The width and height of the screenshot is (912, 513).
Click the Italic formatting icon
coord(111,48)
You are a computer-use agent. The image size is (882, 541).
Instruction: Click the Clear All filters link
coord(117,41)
--
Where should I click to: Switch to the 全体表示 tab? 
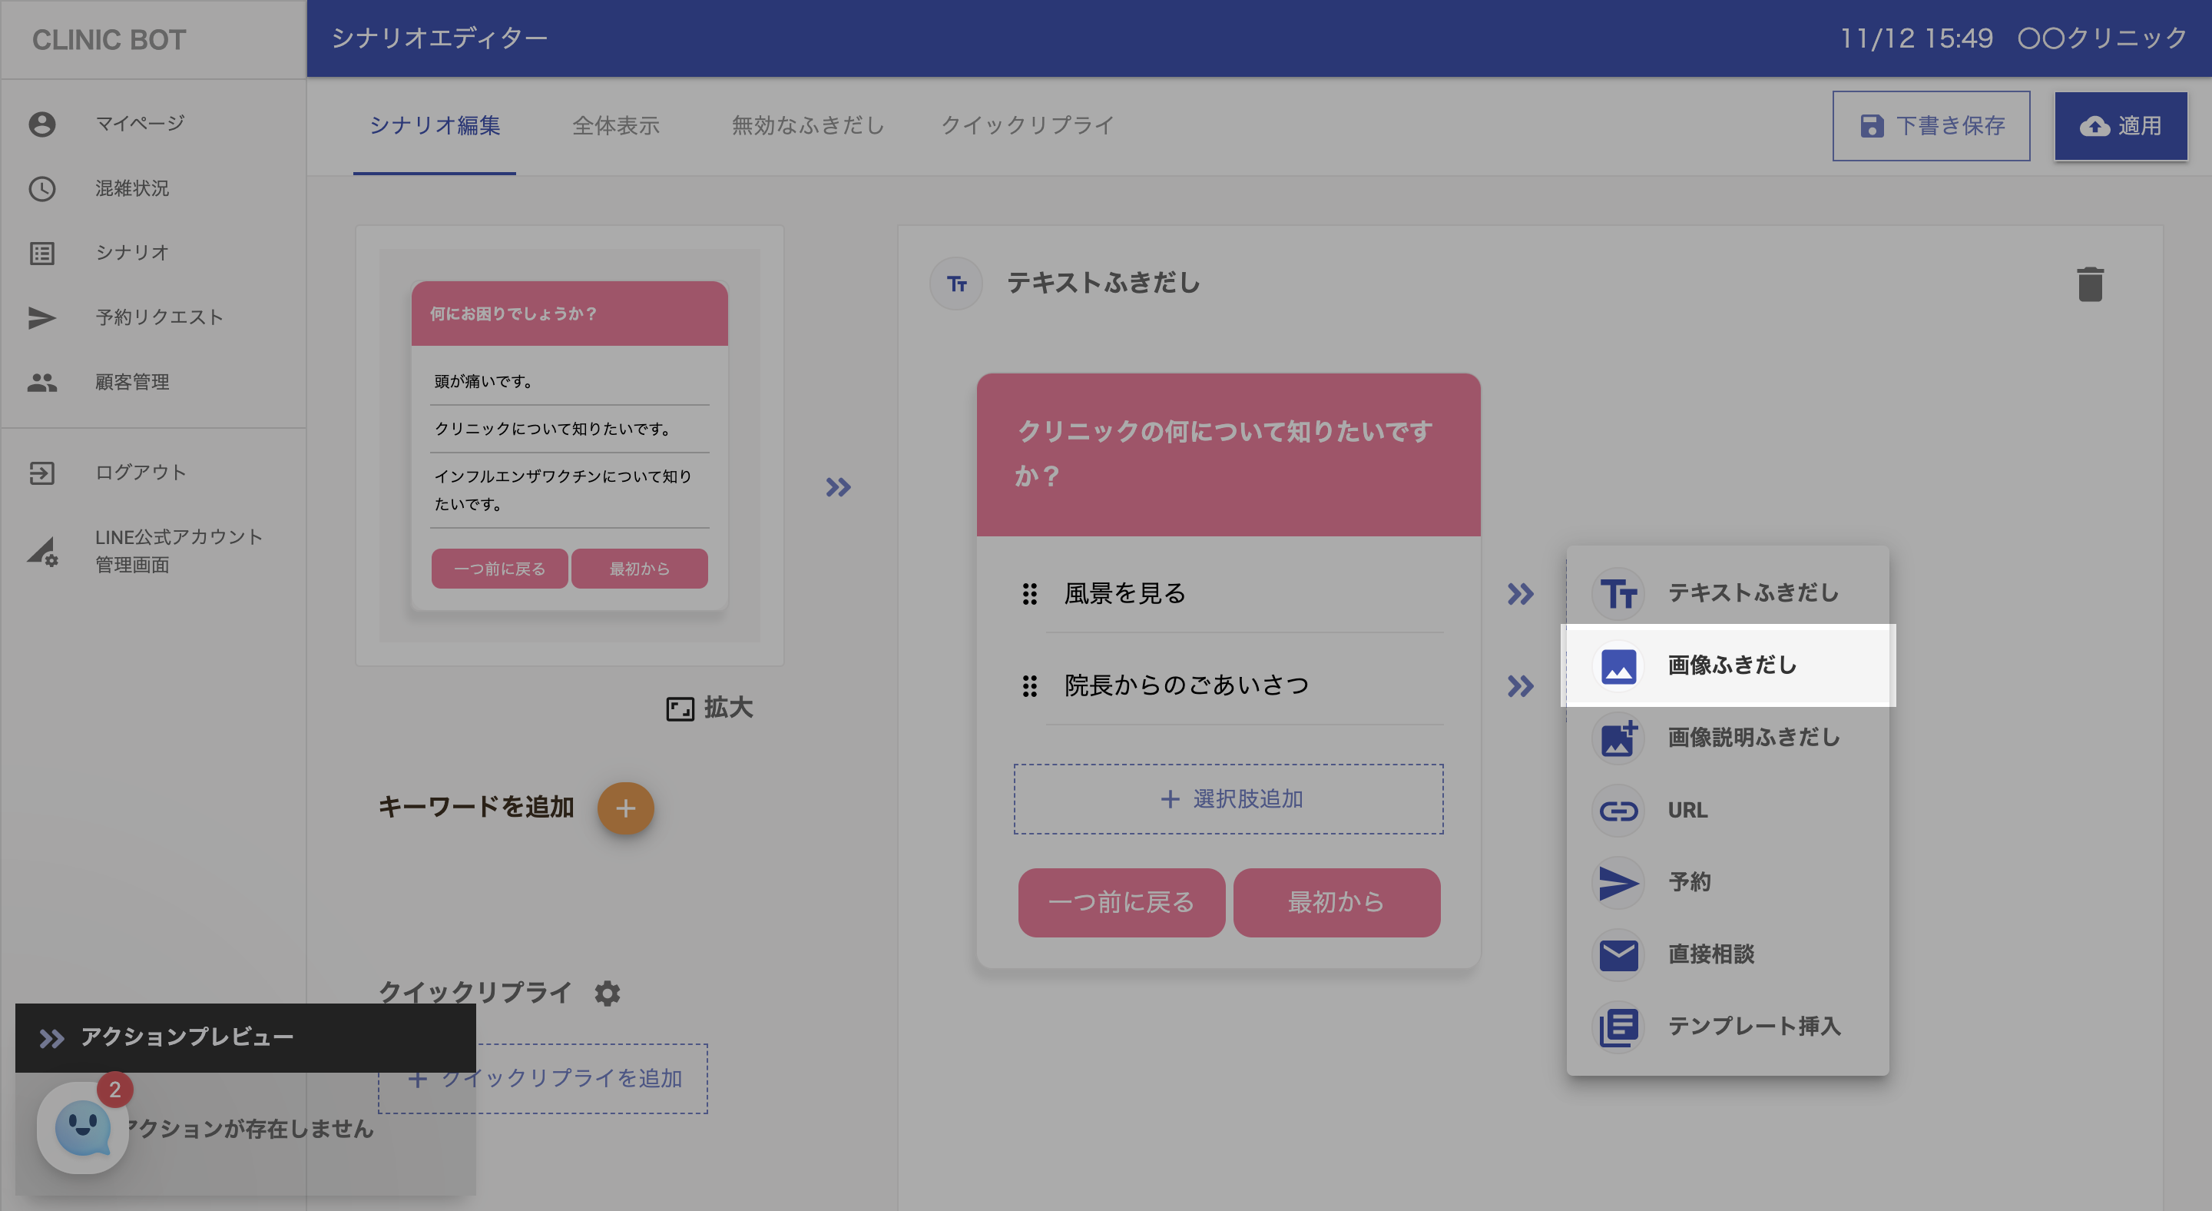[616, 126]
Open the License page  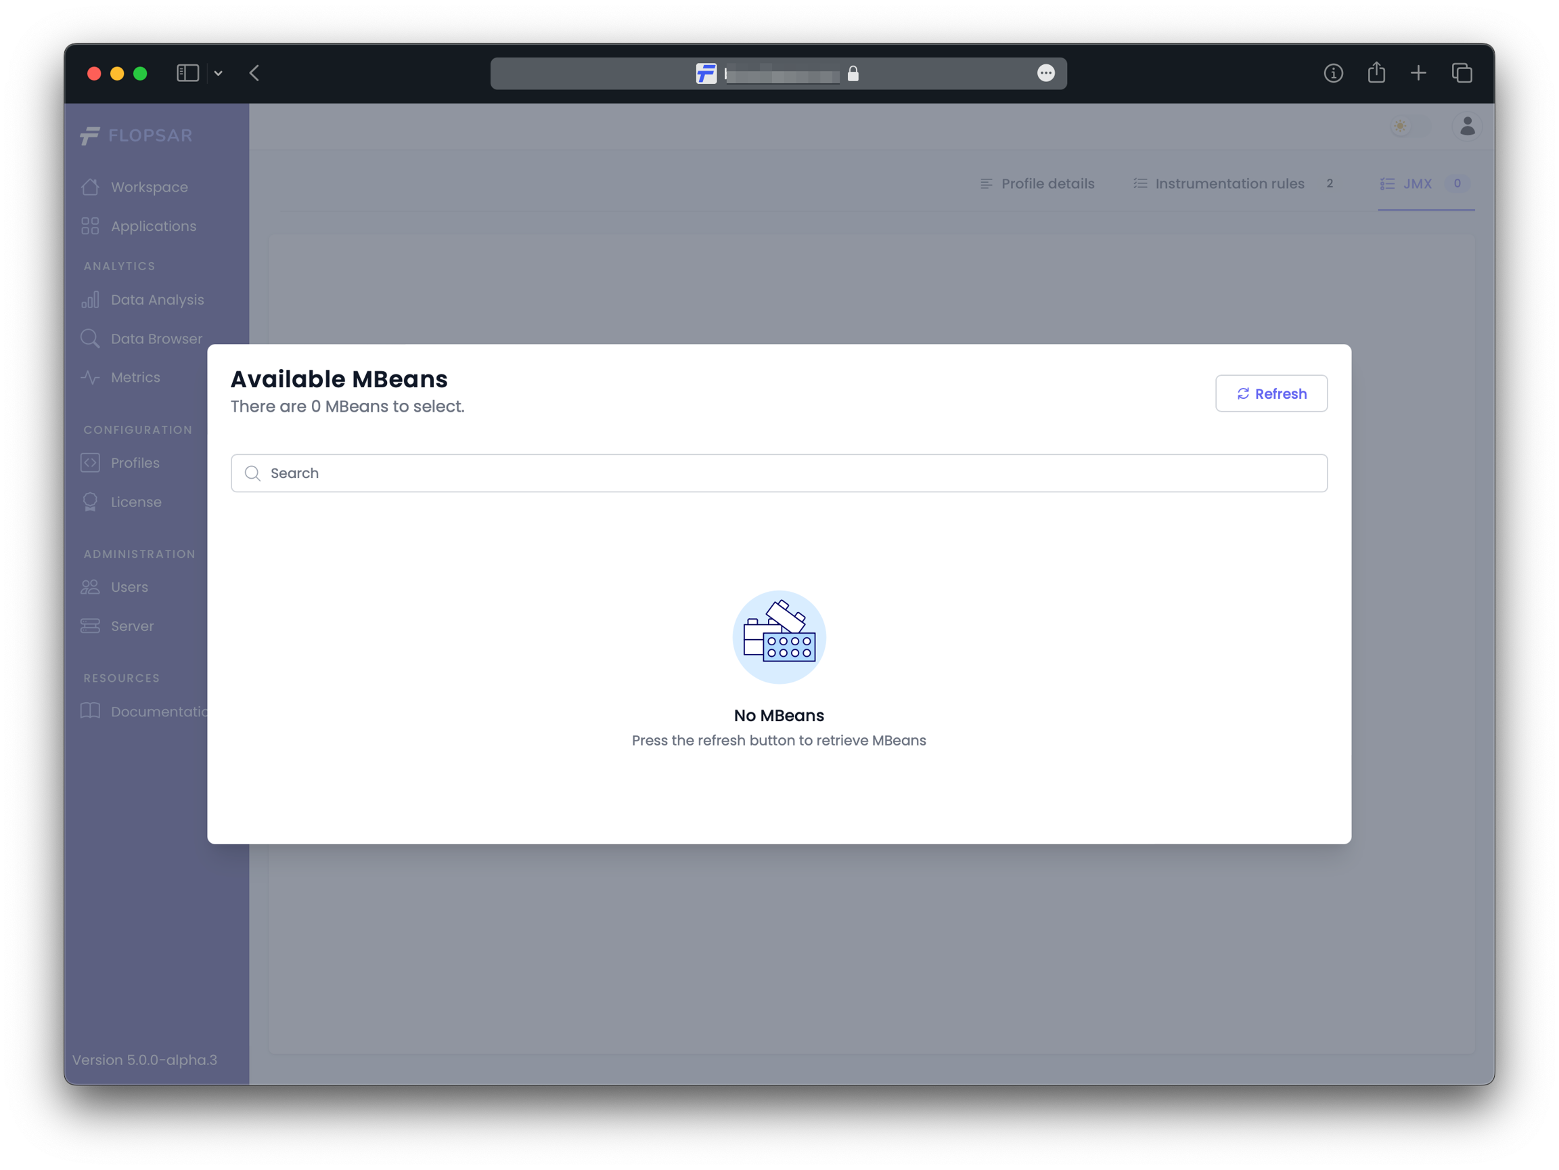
---
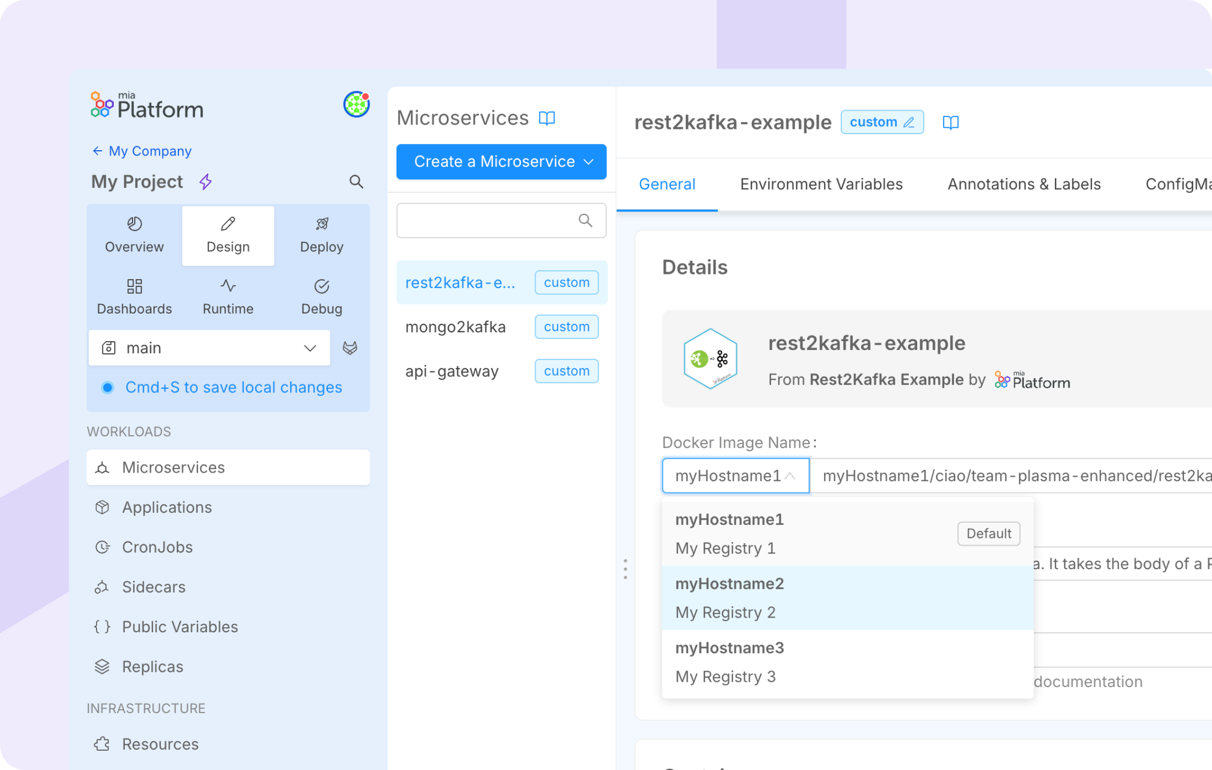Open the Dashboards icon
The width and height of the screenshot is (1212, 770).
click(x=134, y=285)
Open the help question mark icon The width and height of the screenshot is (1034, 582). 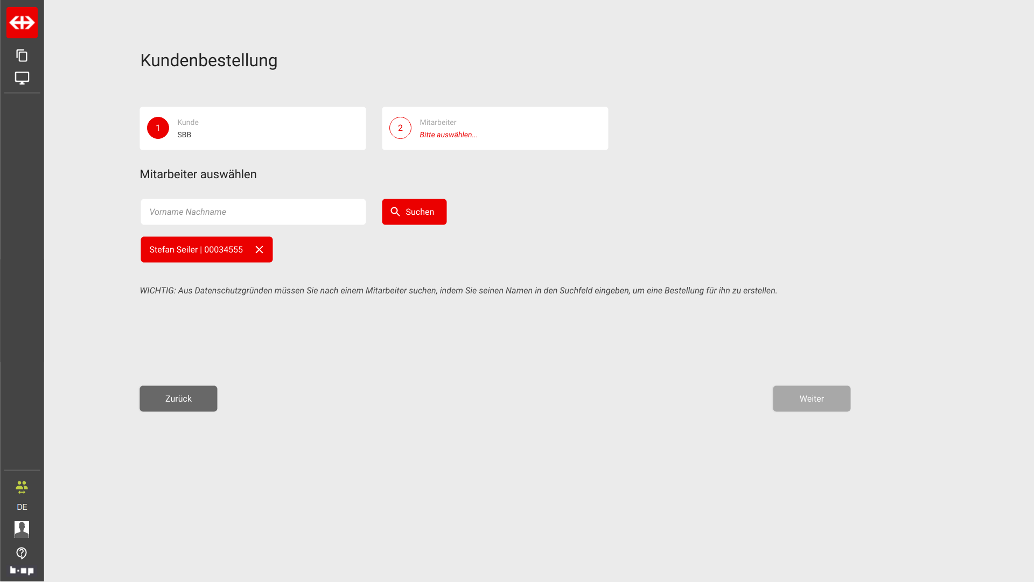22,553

__Your instructions__
For the material above, give again only the lines starting at the line that contains "Where should I" and ending at the line that contains "Open the License page". Pictures do not belong in the copy.

__Answer for this exercise__
Where should I click to: Switch to the 全体表示 tab? 
[616, 126]
Open the License page  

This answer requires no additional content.